Records from a data source:
┄┄┄┄┄┄┄┄┄┄┄┄┄┄┄┄┄┄┄┄

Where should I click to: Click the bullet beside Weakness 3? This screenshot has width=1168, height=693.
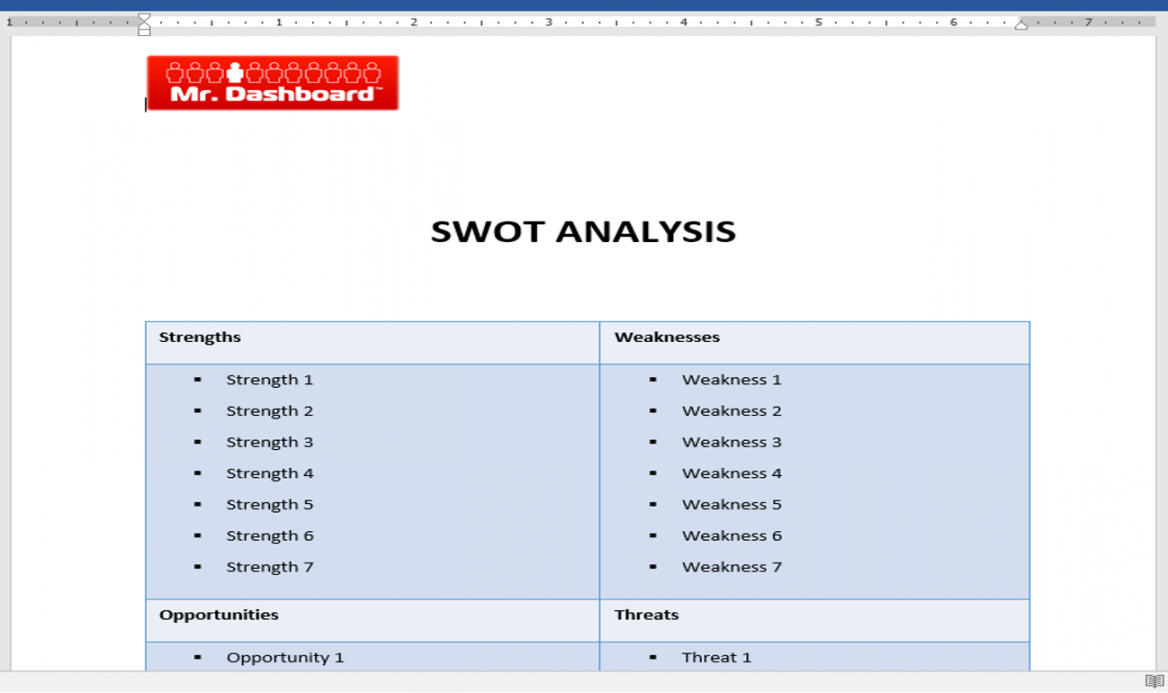[653, 442]
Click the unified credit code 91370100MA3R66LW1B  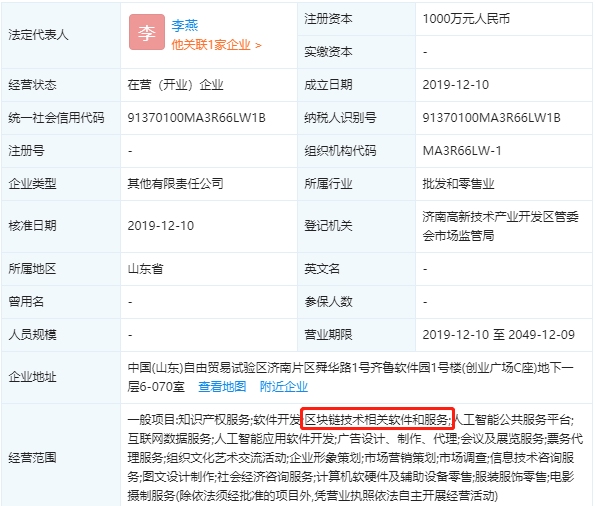196,118
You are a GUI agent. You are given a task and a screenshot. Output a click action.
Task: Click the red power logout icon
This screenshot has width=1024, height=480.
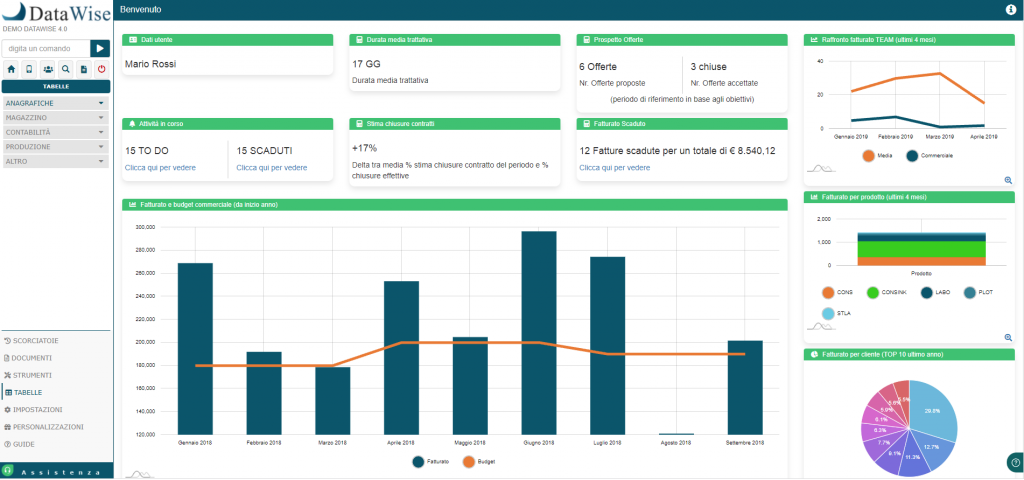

┄┄┄┄┄┄┄┄┄┄┄┄┄┄┄┄┄┄┄┄

• _TASK BRIEF_: Do not copy pictures. Restate exactly the lines from the one containing "Task: Click the red power logout icon" through the last line of the records.

• _WRITTEN ANSWER_:
Task: Click the red power logout icon
This screenshot has width=1024, height=480.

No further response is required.